日々記:海とユーミンの青春
山も海も本格的なシーズン到来だ。
とりわけ地元では、静かだった海岸に、今年も海の家がどんどん建ってにぎやかになってきた。
夏が本番を迎えようとしている。
今も昔も、ここ湘南の海はわたしの心のふるさとだ。
まだ十代の頃、
わたしは親の仕事の都合で、東京都八王子市のJR八王子駅近くの繁華街の中に住んでいた。
近所のアーケードには「荒井呉服店」があって、それはつまりユーミンこと松任谷由実さんの実家だった。
昭和のおわりに近い頃の話。 あの頃のわたしたちの世代は、ニューミュージックと呼ばれるジャンルの登場に洗礼を受け、そのトップを疾走するユーミンのことをリスナーの皆が崇拝していた。
それと時期を同じくしてサザンオールスターズも「勝手にシンドバット」で華々しくメジャーデビューし、「いとしのエリー」をはじめとしたラブソングを多数ヒットさせていた、そんな時代だった。
(話についてこれない若い方、ごめんなさいね)
その頃、わたしが特に気に入っていたユーミンの1曲が「天気雨」。
🎵白いハウスを眺め 相模線に揺られてきた
茅ケ崎までのあいだ あなただけを想っていた
ちょうど初代のウォークマン(カセットテープで音楽を聴ける携帯ツールのこと、え?カセットテープ自体がわからない?? もう、ググってね)が発売された頃だったが、自分を含めて友達にも、持っている人は未だいなかった。
なので、音楽を聴けるのは自宅でラジカセ(ググって!)を前にした時に限られる。気に入った楽曲は、テープが伸びてしまいそうになるまで聴いたものだった。
「ねえねえ、日々樹ちゃんの彼氏って、湘南ボーイらしいよ。相模線に乗って、会いに行ってるんだって! ユーミンの曲を、地でいっちゃってるよね」
学校でそんなうわさが立った。
ちょっぴり羨望も混じっていて、わたしはむしろ得意な気分で、自慢こそしなかったが隠しもしなかった。

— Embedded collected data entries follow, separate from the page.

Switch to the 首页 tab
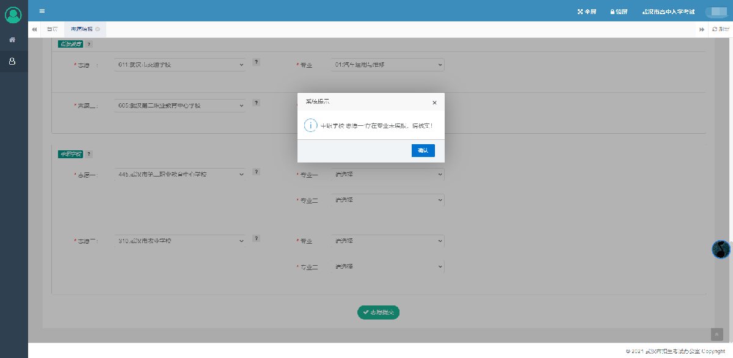tap(52, 29)
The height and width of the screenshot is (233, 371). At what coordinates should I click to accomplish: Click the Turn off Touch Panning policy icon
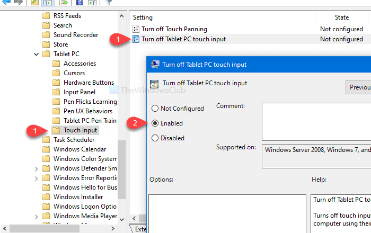[x=136, y=29]
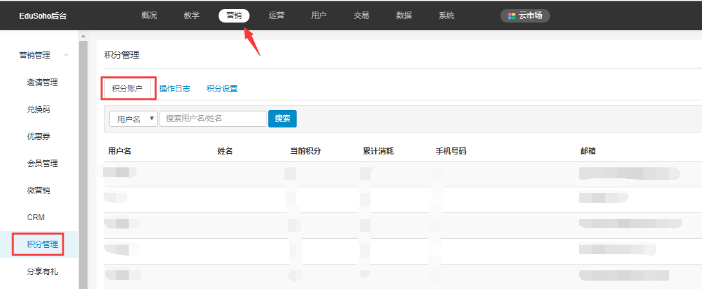The image size is (702, 289).
Task: Open the 交易 top navigation menu
Action: click(361, 15)
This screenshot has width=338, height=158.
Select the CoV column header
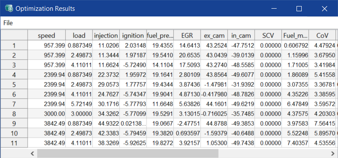coord(322,35)
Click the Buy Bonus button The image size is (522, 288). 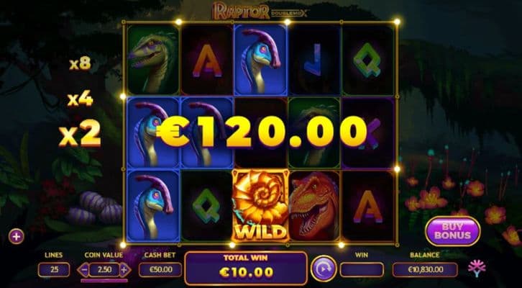pos(453,231)
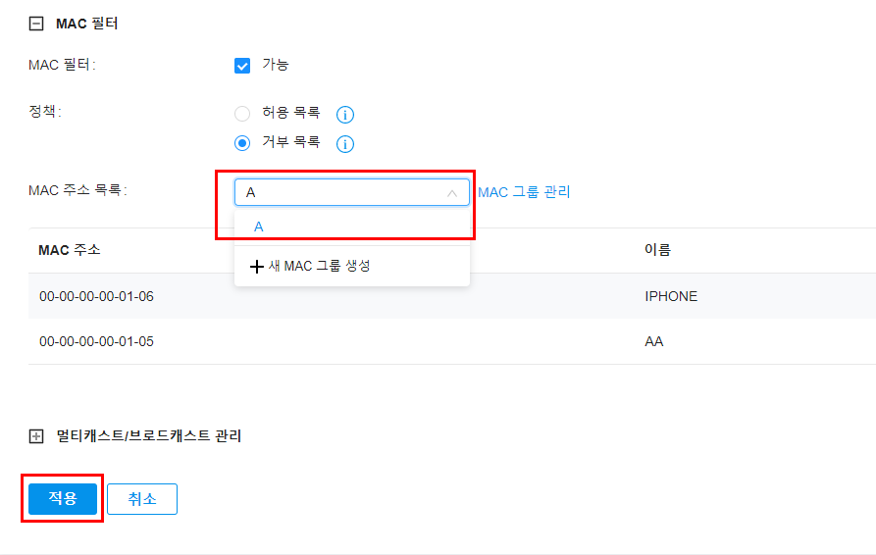The image size is (876, 555).
Task: Click the IPHONE name cell
Action: (x=671, y=296)
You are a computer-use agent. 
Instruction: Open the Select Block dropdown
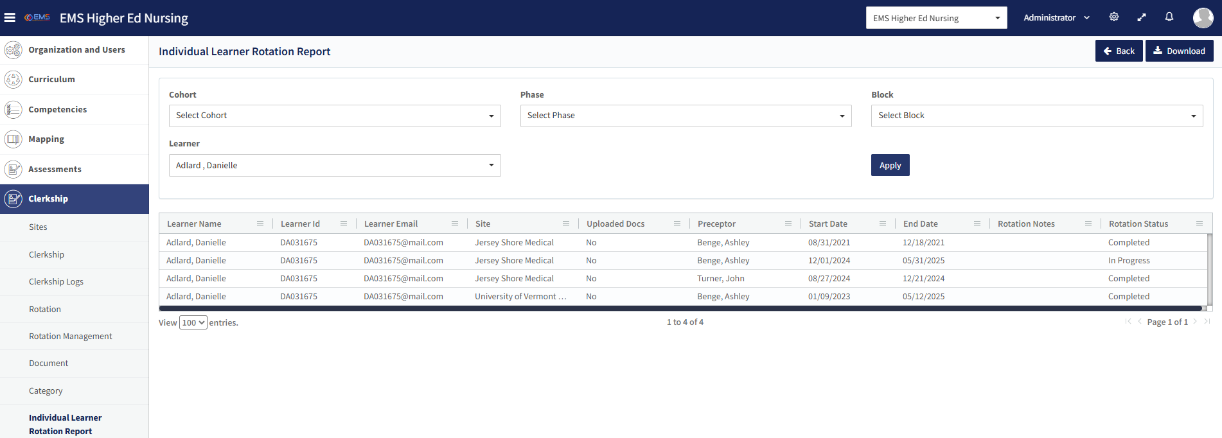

相模線の終点 茅ヶ崎までは、片道で2時間近くもかかるものだった。
休日には、朝早く始発に乗って出掛けて、日が暮れても帰って来ない娘の事を、親は良く思っていなかった。茅ヶ崎からわたしが帰宅すると、たいてい不機嫌な顔をしていたものだ。
1度だけ「今日は彼氏に江ノ島に連れて行ってもらったんだよ」と話すと、母が「あら、良かったじゃない。お母さんは修学旅行で江ノ島に行ったわよ」と、笑顔になったことがあったかな。
いろいろあったが、親の反対を押し切って、わたしはその湘南ボーイのところに嫁いで行った。
旧友たちは「湘南マダムの日々樹ちゃん」と呼んでくれて、そういうものがあるんかい!と初めて知って、くすぐったく思った。
その後わたしは、ちっちゃな湘南ボーイを2人産んで、この地で子育てをしながら年月を過ごし、新しい友達もたくさん出来て、いつの間にかオバサンになって、気がついたらもうすっかり湘南がふるさとになっていた。
それでも、
あの海とユーミンに彩られた輝く青春の日々は、ついこのあいだの出来事のように心に蘇ってくる。